» **AIM OF THE TASK**
Reproduce the lines from the line containing "maple veins meet" through the end of the lines, substituting "red dot" for "red point" and leaving everything else unchanged.
(begin)
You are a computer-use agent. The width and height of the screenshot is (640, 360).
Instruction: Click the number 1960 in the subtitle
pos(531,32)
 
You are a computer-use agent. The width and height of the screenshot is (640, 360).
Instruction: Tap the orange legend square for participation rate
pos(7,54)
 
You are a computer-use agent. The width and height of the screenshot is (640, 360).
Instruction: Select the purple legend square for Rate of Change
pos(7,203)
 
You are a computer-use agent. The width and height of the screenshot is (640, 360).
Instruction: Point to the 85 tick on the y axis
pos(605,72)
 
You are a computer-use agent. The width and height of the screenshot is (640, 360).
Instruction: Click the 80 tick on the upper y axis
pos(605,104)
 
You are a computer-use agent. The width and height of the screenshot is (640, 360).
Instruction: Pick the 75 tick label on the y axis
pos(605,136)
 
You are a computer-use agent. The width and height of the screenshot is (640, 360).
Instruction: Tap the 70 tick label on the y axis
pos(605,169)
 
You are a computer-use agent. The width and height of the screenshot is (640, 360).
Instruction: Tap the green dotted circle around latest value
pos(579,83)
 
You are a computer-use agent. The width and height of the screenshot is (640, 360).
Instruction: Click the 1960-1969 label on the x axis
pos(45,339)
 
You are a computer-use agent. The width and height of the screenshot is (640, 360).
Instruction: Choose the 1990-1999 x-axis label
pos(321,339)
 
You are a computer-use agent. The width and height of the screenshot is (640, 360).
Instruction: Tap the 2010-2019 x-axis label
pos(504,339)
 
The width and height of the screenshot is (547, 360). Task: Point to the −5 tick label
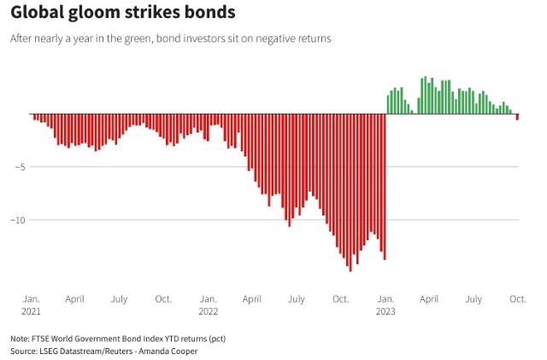pyautogui.click(x=17, y=167)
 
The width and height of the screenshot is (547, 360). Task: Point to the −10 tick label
pyautogui.click(x=15, y=220)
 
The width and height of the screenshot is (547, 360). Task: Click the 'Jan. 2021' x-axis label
pyautogui.click(x=31, y=304)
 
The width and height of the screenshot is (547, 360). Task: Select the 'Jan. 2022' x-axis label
pyautogui.click(x=208, y=304)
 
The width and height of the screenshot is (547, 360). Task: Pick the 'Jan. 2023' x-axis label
pyautogui.click(x=385, y=304)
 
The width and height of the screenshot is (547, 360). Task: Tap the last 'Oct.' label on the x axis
pyautogui.click(x=517, y=299)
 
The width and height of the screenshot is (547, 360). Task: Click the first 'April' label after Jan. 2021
pyautogui.click(x=74, y=299)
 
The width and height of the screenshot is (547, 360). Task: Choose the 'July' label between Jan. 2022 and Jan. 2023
pyautogui.click(x=297, y=299)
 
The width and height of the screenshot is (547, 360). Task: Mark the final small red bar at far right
pyautogui.click(x=517, y=116)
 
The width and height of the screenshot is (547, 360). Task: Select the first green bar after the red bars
pyautogui.click(x=388, y=104)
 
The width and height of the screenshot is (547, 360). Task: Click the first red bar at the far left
pyautogui.click(x=34, y=116)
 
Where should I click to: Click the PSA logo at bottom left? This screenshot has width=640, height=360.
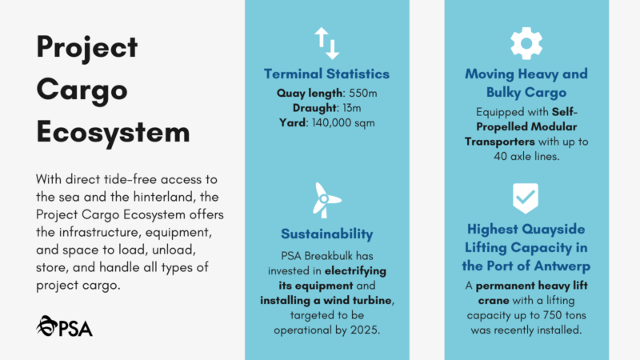point(64,325)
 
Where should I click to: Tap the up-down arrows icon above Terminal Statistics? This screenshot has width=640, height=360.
point(326,43)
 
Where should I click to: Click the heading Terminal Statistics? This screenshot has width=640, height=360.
point(326,74)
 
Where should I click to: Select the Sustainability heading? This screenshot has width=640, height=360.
point(326,234)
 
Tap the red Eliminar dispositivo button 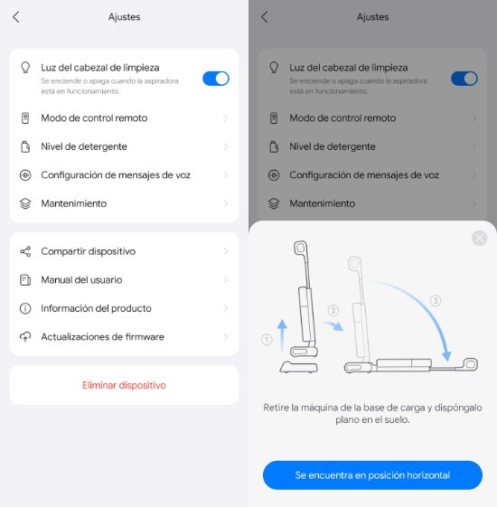click(124, 385)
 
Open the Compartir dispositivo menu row click(124, 251)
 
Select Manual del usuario click(124, 279)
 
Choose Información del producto click(124, 308)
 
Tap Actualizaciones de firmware click(124, 336)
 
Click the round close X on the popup click(479, 239)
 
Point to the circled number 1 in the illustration click(267, 340)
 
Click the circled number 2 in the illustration click(333, 310)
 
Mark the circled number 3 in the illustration click(436, 301)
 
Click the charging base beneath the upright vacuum click(299, 368)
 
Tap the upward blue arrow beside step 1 click(282, 335)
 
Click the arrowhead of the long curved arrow click(446, 356)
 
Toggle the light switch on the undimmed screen click(216, 79)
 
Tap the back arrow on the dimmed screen click(265, 17)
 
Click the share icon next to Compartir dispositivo click(25, 251)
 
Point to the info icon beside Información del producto click(25, 308)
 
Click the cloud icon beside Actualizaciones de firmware click(25, 336)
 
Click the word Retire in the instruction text click(276, 408)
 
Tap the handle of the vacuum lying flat click(470, 364)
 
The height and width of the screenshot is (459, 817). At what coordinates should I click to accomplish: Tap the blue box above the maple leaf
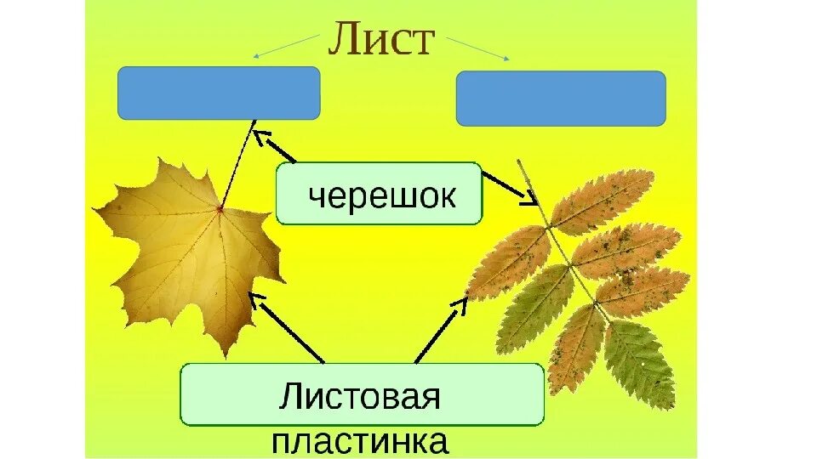pyautogui.click(x=219, y=93)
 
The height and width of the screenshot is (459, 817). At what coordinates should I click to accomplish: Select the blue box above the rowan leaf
pyautogui.click(x=561, y=99)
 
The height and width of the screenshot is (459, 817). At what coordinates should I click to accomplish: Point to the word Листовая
pyautogui.click(x=361, y=396)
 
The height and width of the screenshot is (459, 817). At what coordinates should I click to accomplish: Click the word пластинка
pyautogui.click(x=361, y=442)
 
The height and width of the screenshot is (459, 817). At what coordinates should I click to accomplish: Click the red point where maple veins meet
pyautogui.click(x=220, y=207)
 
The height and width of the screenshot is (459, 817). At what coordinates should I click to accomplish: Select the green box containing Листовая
(end)
» **PROBLEM SOLUTION**
The height and width of the screenshot is (459, 817). At what coordinates should I click to accomplish: Click the red dot where maple veins meet
pyautogui.click(x=220, y=207)
 
The height and width of the screenshot is (459, 817). At what coordinates should I click to accomplish: Select the green box containing Листовая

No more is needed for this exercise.